**Excerpt to read**
----

Markey study identifies molecular pathway that drives advanced prostate cancer
University of Kentucky Markey Cancer Center researchers have identified a cellular pathway that fuels the progression of aggressive, drug-resistant prostate cancer. The findings of the study, published in the Journal of Clinical Investigation, could lead to new treatment approaches for patients whose cancers no longer respond to hormone therapy.
Led by Ka Wing Fong, Ph.D., the research team found that a protein called RSK1 drives a feedback loop between two other proteins, TRIM28 and E2F1, that helps prostate cancer cells grow and resist treatment.
“Understanding this pathway opens up new possibilities for treatment, especially for patients whose tumors have become resistant to existing therapies,” said Fong, an assistant professor in the UK College of Medicine’s Department of Toxicology and Cancer Biology and member of the UK Markey Cancer Center.
When prostate cancer becomes resistant to hormone therapy, also known as castration-resistant prostate cancer, patients have limited treatment options. Currently, a class of drugs called CDK4/6 inhibitors is being studied to treat patients with castration-resistant prostate cancer. However, about 15% of advanced prostate cancers do not have the RB1 gene, which CDK4/6 inhibitors target, making them ineffective. The study showed that drugs targeting the RSK1-TRIM28-E2F1 pathway could provide an alternative treatment.

----

**Information provided**

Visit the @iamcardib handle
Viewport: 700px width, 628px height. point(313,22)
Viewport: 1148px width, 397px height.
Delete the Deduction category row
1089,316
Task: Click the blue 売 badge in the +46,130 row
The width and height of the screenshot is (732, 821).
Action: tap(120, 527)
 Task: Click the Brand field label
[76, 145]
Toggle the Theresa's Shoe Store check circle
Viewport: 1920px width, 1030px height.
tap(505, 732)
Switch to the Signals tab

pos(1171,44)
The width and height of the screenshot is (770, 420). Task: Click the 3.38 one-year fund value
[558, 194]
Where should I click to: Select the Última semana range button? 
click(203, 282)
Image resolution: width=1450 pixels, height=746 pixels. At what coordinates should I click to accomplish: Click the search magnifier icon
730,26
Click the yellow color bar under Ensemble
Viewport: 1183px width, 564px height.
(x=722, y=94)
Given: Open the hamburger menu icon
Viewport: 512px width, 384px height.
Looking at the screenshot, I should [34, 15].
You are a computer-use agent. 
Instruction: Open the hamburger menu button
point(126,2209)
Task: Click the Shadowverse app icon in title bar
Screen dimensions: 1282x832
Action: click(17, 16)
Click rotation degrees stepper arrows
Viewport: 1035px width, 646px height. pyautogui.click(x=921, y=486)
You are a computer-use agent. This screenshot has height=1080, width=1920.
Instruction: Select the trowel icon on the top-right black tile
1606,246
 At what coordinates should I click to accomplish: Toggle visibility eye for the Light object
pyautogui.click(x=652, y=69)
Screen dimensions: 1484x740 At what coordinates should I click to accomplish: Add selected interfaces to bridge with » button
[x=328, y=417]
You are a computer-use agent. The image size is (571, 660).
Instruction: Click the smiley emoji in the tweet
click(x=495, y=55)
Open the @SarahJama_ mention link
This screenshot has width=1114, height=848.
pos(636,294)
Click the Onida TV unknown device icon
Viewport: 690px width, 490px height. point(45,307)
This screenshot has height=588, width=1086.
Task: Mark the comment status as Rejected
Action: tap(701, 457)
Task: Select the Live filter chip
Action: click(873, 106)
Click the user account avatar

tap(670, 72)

----

**Your goal**
Decide whether the prostate cancer article above agrees with each statement below, answering yes or no and quoting the deciding words of the article. 1. The study's findings appeared in the Journal of Clinical Investigation. 2. Fong holds the rank of full professor in the Department of Toxicology and Cancer Biology. 3. Roughly 15% of advanced prostate cancers lack the RB1 gene.

**Task response**
1. Yes: "published in the Journal of Clinical Investigation"
2. No: "an assistant professor in the UK College of Medicine’s Department of Toxicology and Cancer Biology"
3. Yes: "about 15% of advanced prostate cancers do not have the RB1 gene"